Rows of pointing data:
______

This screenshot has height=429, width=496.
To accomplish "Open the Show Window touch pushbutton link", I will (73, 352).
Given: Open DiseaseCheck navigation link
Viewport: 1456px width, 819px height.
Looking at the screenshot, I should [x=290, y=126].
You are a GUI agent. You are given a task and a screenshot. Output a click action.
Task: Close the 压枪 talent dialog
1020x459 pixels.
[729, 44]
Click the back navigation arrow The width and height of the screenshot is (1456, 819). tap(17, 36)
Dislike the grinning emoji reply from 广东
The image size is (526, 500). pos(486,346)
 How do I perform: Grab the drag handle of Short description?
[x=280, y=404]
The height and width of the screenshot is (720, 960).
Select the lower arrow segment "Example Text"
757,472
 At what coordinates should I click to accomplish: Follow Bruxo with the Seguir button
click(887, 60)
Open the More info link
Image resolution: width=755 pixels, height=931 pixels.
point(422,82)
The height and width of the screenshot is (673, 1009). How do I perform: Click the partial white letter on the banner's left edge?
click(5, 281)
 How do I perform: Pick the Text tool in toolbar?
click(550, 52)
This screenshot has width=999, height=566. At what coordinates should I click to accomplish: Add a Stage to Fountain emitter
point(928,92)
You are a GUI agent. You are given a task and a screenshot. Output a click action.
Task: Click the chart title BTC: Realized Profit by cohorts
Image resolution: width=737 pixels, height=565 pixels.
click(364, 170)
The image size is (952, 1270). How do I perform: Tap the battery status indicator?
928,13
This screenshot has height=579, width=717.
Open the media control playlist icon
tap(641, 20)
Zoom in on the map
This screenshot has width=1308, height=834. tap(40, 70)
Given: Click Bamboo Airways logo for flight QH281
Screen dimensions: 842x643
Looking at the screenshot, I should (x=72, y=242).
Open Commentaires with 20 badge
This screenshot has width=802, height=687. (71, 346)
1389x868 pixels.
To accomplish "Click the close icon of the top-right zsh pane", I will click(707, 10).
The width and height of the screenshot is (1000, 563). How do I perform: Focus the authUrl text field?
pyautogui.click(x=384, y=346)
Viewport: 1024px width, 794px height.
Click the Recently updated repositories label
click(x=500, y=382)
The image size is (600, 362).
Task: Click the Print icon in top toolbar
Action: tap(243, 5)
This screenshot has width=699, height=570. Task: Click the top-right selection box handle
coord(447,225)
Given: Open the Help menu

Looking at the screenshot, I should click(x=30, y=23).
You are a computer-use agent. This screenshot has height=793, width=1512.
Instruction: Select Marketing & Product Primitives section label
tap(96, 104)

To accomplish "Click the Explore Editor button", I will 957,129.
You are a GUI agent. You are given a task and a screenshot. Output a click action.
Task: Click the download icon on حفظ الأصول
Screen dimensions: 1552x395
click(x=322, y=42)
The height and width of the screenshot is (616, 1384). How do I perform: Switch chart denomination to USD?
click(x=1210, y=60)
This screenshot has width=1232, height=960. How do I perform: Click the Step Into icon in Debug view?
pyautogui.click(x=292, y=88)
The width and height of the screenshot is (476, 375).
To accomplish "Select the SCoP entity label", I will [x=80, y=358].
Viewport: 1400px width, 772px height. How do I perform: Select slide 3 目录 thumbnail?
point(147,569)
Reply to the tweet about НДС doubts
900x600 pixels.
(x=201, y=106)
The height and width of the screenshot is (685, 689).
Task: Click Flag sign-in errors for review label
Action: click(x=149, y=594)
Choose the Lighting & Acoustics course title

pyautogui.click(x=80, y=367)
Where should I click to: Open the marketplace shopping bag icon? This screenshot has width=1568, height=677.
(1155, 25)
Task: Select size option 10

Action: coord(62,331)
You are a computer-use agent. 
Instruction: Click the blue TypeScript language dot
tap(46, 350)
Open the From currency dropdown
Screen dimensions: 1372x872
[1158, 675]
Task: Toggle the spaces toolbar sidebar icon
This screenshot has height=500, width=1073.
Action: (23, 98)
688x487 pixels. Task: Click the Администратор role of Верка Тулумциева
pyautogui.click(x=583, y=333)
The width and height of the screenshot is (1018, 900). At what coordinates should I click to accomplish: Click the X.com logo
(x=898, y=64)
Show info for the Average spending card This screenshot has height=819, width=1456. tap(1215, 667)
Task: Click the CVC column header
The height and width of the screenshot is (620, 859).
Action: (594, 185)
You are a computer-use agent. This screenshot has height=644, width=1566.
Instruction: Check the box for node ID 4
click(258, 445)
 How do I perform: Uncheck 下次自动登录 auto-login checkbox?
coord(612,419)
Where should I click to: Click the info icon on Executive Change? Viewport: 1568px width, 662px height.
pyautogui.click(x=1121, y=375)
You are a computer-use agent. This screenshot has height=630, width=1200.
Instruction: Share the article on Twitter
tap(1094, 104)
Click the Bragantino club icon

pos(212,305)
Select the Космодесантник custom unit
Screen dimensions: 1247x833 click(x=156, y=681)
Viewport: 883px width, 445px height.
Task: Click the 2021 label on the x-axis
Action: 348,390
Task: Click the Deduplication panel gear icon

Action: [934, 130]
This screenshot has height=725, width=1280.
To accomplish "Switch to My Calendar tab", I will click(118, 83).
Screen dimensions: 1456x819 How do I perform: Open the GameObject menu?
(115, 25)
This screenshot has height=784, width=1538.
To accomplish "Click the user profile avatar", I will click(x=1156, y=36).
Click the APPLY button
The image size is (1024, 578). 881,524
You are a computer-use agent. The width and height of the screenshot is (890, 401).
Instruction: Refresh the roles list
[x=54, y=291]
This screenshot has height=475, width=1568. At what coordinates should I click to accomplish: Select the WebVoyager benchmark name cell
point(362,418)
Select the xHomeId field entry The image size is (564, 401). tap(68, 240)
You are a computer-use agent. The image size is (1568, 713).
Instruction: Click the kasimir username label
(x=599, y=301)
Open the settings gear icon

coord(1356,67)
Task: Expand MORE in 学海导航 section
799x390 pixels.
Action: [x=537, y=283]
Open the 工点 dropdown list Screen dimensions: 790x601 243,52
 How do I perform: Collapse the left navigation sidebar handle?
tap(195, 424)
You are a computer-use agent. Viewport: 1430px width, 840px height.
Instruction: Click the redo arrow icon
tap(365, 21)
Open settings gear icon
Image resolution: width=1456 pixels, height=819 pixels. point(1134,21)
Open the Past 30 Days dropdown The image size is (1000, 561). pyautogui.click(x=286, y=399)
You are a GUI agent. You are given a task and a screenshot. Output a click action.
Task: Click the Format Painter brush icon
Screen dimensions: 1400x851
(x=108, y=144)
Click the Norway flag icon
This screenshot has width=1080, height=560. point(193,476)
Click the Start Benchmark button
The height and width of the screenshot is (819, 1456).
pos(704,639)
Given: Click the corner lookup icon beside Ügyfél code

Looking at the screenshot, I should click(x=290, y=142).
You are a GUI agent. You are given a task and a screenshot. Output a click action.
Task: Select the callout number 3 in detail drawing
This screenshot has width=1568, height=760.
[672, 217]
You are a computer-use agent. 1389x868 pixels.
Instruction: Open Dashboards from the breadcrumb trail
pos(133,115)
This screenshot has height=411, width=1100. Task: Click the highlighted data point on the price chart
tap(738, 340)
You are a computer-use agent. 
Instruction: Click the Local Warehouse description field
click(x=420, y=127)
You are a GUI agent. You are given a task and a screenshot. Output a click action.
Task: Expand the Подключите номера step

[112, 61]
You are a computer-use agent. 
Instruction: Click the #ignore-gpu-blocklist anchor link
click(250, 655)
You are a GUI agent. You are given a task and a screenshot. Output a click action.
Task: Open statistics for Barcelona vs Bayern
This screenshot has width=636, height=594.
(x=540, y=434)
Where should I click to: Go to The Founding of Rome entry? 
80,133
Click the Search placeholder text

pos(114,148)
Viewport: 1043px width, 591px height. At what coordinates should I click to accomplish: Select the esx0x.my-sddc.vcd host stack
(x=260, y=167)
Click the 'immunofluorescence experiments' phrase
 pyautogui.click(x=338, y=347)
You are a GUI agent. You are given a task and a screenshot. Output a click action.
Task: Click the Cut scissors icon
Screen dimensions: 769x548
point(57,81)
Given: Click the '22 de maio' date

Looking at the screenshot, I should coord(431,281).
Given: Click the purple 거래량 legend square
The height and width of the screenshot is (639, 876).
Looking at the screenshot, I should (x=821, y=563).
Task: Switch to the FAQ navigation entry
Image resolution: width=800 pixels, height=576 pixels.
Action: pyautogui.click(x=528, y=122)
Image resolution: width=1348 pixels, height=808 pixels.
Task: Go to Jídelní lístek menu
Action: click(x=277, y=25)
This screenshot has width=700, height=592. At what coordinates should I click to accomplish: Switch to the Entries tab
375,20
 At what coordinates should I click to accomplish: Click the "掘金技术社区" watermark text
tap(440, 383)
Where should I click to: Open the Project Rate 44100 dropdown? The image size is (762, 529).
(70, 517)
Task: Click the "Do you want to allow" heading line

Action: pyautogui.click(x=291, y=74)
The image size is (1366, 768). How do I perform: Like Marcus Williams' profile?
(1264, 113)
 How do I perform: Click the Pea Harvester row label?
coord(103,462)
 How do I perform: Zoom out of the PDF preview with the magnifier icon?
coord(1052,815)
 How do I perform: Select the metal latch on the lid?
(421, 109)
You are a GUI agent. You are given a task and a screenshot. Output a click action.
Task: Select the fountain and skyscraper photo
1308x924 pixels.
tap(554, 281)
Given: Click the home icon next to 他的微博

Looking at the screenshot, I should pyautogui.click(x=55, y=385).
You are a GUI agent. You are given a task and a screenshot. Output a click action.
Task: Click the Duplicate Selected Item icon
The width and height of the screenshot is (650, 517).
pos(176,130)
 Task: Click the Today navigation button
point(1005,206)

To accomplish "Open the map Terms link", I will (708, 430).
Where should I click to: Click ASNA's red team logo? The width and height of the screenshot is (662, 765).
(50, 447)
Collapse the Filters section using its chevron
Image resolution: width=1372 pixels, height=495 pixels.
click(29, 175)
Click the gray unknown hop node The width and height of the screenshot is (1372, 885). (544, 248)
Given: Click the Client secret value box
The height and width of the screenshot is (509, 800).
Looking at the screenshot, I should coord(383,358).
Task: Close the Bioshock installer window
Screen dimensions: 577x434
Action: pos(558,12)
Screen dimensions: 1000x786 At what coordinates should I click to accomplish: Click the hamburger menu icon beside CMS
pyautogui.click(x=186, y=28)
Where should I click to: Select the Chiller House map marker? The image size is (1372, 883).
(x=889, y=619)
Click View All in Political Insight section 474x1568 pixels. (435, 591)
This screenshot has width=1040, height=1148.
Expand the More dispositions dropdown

______

### Written problem:
Rewrite the data from the line with "Viewport: 1400px width, 772px" to the line with "will click(x=1156, y=36).", renaming "computer-use agent" to "screen agent" and leaving everything else unchanged.

### The solution:
Viewport: 1400px width, 772px height. How do I perform: Select slide 3 目录 thumbnail?
point(147,569)
Reply to the tweet about НДС doubts
900x600 pixels.
(x=201, y=106)
The height and width of the screenshot is (685, 689).
Task: Click Flag sign-in errors for review label
Action: click(x=149, y=594)
Choose the Lighting & Acoustics course title

pyautogui.click(x=80, y=367)
Where should I click to: Open the marketplace shopping bag icon? This screenshot has width=1568, height=677.
(1155, 25)
Task: Select size option 10

Action: coord(62,331)
You are a screen agent. 
Instruction: Click the blue TypeScript language dot
tap(46, 350)
Open the From currency dropdown
Screen dimensions: 1372x872
[1158, 675]
Task: Toggle the spaces toolbar sidebar icon
This screenshot has height=500, width=1073.
Action: (23, 98)
688x487 pixels. Task: Click the Администратор role of Верка Тулумциева
pyautogui.click(x=583, y=333)
The width and height of the screenshot is (1018, 900). At what coordinates should I click to accomplish: Click the X.com logo
(x=898, y=64)
Show info for the Average spending card This screenshot has height=819, width=1456. tap(1215, 667)
Task: Click the CVC column header
The height and width of the screenshot is (620, 859).
Action: (594, 185)
You are a screen agent. This screenshot has height=644, width=1566.
Instruction: Check the box for node ID 4
click(258, 445)
 How do I perform: Uncheck 下次自动登录 auto-login checkbox?
coord(612,419)
Where should I click to: Click the info icon on Executive Change? Viewport: 1568px width, 662px height.
pyautogui.click(x=1121, y=375)
You are a screen agent. This screenshot has height=630, width=1200.
Instruction: Share the article on Twitter
tap(1094, 104)
Click the Bragantino club icon

pos(212,305)
Select the Космодесантник custom unit
Screen dimensions: 1247x833 click(x=156, y=681)
Viewport: 883px width, 445px height.
Task: Click the 2021 label on the x-axis
Action: 348,390
Task: Click the Deduplication panel gear icon

Action: [934, 130]
This screenshot has height=725, width=1280.
To accomplish "Switch to My Calendar tab", I will click(118, 83).
Screen dimensions: 1456x819 How do I perform: Open the GameObject menu?
(115, 25)
This screenshot has height=784, width=1538.
To accomplish "Click the user profile avatar", I will click(x=1156, y=36).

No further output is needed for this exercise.